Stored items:
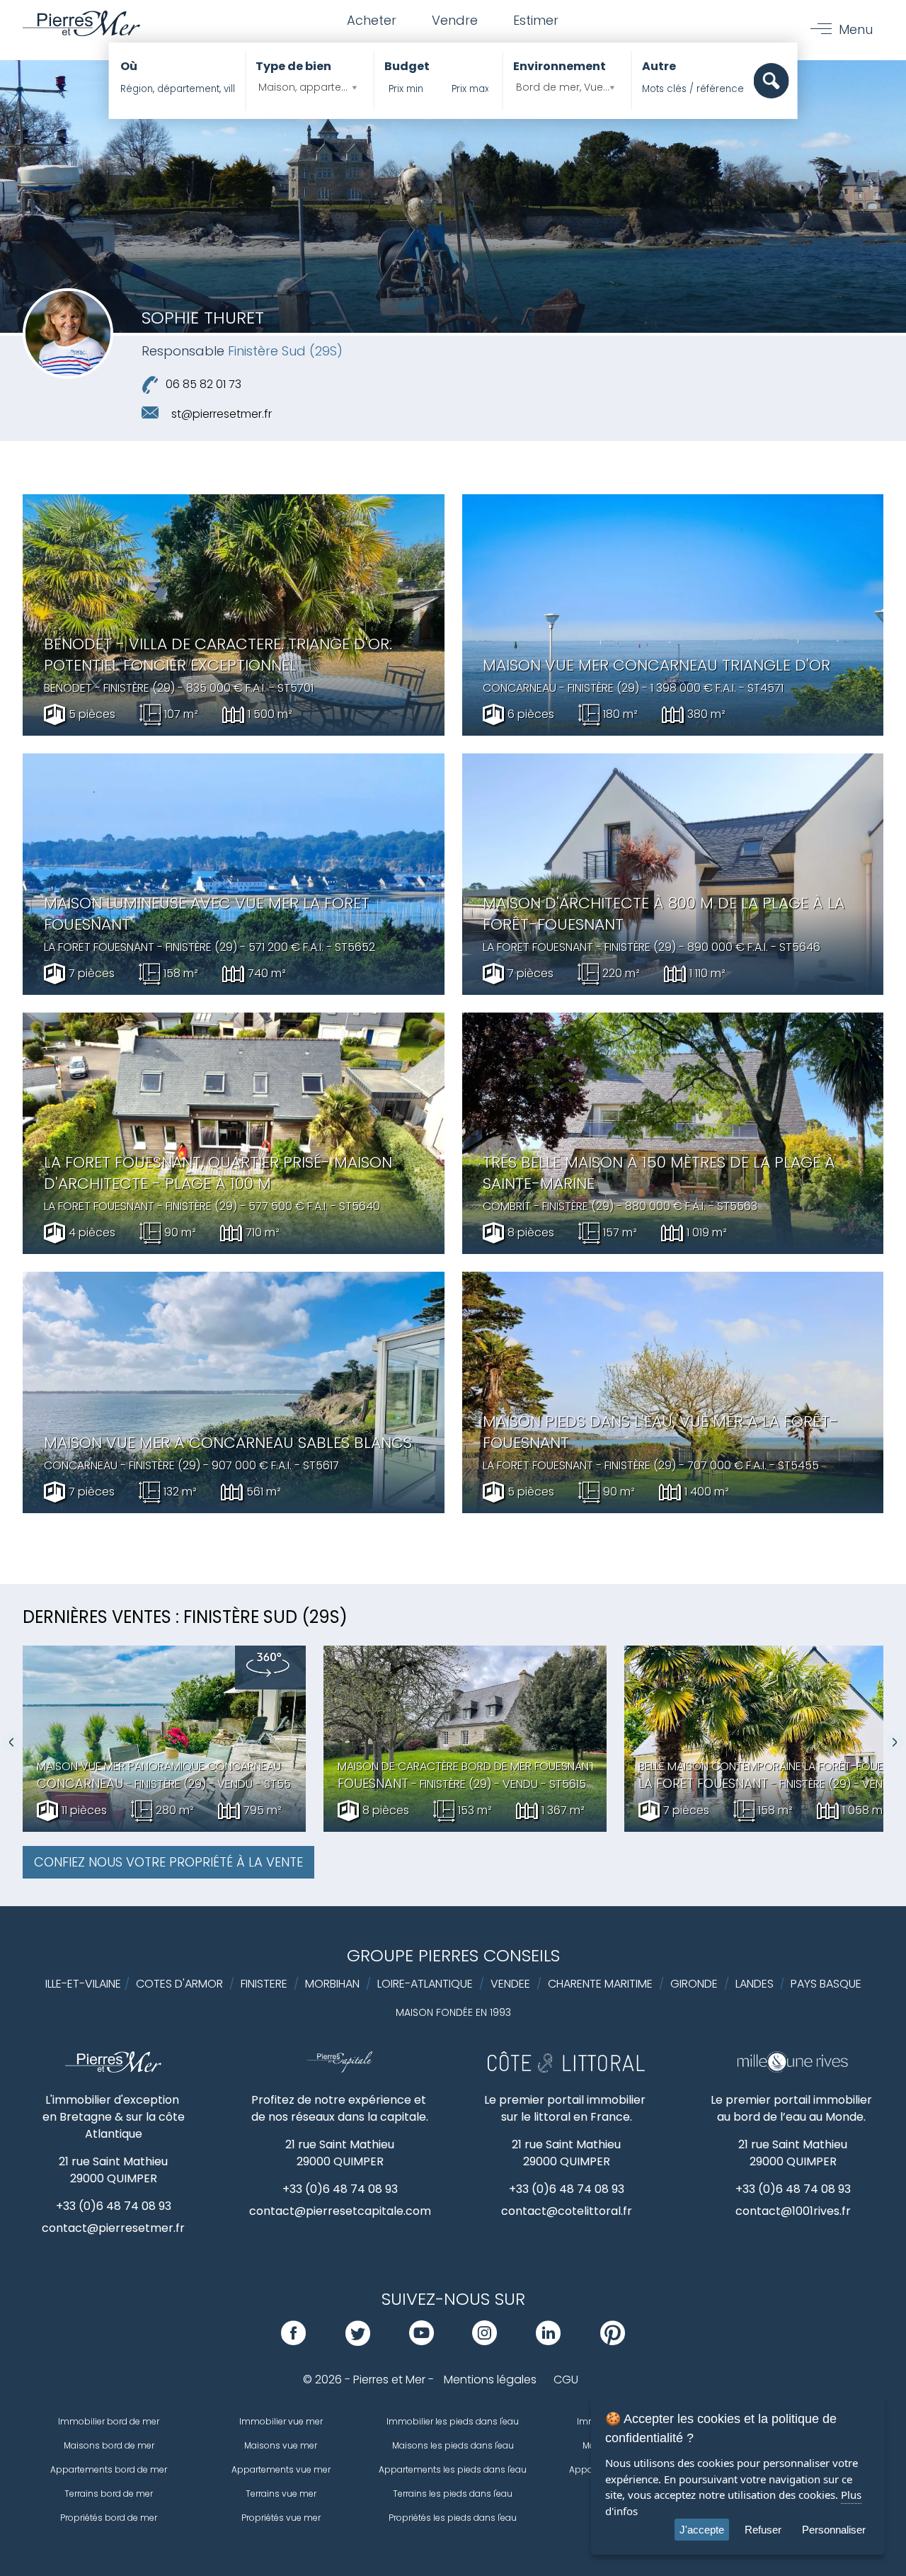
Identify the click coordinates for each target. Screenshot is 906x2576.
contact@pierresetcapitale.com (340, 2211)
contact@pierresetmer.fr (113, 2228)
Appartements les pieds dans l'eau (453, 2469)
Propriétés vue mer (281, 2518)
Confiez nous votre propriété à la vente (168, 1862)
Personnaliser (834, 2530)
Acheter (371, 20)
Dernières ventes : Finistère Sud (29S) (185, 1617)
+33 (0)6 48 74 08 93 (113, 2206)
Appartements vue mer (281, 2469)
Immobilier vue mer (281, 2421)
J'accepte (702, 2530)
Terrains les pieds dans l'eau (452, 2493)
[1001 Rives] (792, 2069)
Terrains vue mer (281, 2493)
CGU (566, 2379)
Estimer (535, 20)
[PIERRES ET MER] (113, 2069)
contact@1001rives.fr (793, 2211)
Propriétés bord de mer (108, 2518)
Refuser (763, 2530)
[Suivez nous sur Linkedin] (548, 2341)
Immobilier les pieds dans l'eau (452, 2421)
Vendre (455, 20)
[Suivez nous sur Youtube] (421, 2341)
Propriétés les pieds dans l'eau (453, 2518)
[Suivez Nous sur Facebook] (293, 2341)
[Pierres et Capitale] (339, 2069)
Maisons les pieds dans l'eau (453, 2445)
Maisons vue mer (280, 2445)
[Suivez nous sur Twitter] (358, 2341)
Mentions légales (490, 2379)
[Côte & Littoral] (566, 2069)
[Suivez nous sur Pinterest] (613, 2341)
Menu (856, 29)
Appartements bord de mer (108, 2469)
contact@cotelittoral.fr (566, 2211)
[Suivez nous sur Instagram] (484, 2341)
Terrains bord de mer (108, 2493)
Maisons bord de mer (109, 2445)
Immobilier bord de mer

**What you should do:** Every line from the one containing "[Pierres et Capitale] (339, 2069)" through the final line of the data above is to be restated word for word, and nothing more.

**Completed task:**
[Pierres et Capitale] (339, 2069)
Maisons les pieds dans l'eau (453, 2445)
Maisons vue mer (280, 2445)
[Suivez nous sur Twitter] (358, 2341)
Mentions légales (490, 2379)
[Côte & Littoral] (566, 2069)
[Suivez nous sur Pinterest] (613, 2341)
Menu (856, 29)
Appartements bord de mer (108, 2469)
contact@cotelittoral.fr (566, 2211)
[Suivez nous sur Instagram] (484, 2341)
Terrains bord de mer (108, 2493)
Maisons bord de mer (109, 2445)
Immobilier bord de mer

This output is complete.